La méta-analyse du Lancet recensait 13 utilisatrices de la coupe menstruelle ayant rapporté une expulsion du DIU (8 dans des rapports de cas, 5 dans une étude), dans des délais allant de 1 semaine à 13 mois après la pose du DIU, mais le risque global n’est pas clairement établi. Une revue systématique plus récente (2023), mais comprenant seulement 7 études, fait état de taux d’expulsion très variables chez les utilisatrices de la coupe, allant de 4 % à 19 % ; certains travaux trouvaient une association significative, par rapport à la non-utilisation ou à l’utilisation de tampons, tandis que d’autres ne trouvaient pas de différence. Les auteurs soulignaient ainsi que les résultats étant discordants sur l’existence d’une association statistiquement significative entre l’utilisation de la coupe menstruelle et l’expulsion du DIU, davantage d’études sont nécessaires pour étudier ce risque – en particulier des essais randomisés évaluant l’effet de facteurs tels que l’âge, la technique de retrait de la coupe, l’anatomie pelvienne, le type de DIU, et des mesures comme le raccourcissement des fils ou le report de l’utilisation de la coupe pendant une certaine période après l’insertion du DIU.
Il n’y a donc pas suffisamment de données pour déconseiller l’utilisation d’une coupe menstruelle aux patientes portant un DIU : le Collège national des gynécologues et obstétriciens français n’y voit d’ailleurs aucun inconvénient, tant que les conditions d’hygiène sont respectées (fiche patientes, 2017).

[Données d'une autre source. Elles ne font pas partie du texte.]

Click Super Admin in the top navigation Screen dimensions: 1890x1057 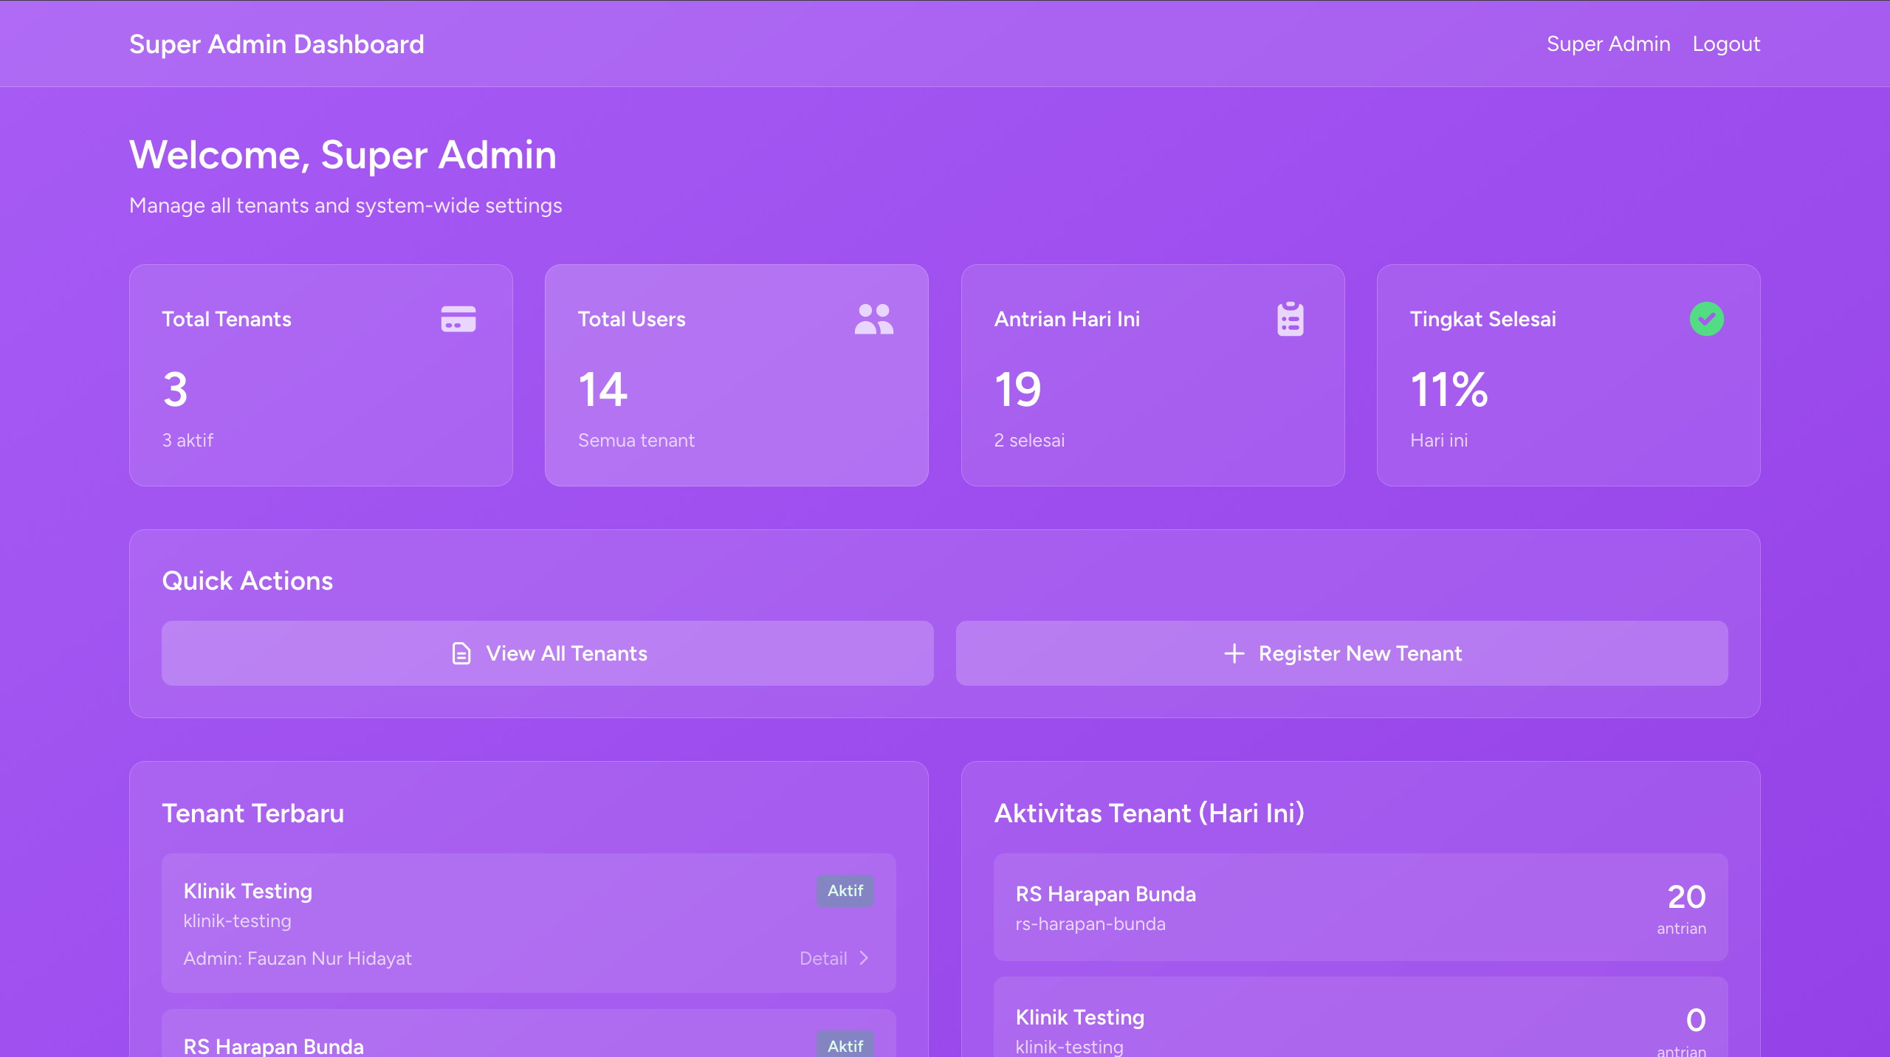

En pratique, certaines précautions sont cependant recommandées dans d’autres pays (NHS au Royaume-Uni, planning familial australien…), en particulier :
- durant les 3 premiers mois suivant la pose d’un DIU (qui correspondent à la période où le risque d’expulsion est le plus élevé), envisager l’utilisation d’autres produits d’hygiène menstruelle, par précaution ;
- lors de l’insertion de la coupe : vérifier que les fils du DIU ne sont pas « piégés » par les parois de la coupe ; ne pas placer cette dernière trop haut dans le vagin, afin d’éviter ce risque ;
- lors du retrait de la coupe : relâcher l’effet de succion avant de la retirer, en plaçant un doigt sur le côté de la coupe, en direction du bord, et en pressant doucement (elle peut alors être retirée en biais).
Prévention du syndrome du choc toxique menstruel : les bonnes pratiques
- Respecter les recommandations d’utilisation, en particulier celles sur le temps de port des protections intimes internes (tampons, coupes menstruelles…) :
- 6 heures maximum ;
- une protection à la fois et uniquement pendant les règles ;
- pour la nuit, privilégier des protections externes comme les serviettes hygiéniques.
- Se laver les mains avant et après le changement de protections intimes.
- Choisir sa protection avec un pouvoir absorbant adapté à son flux menstruel et la changer régulièrement.
- En cas d’antécédent de SCT, éviter d’utiliser des protections intimes internes.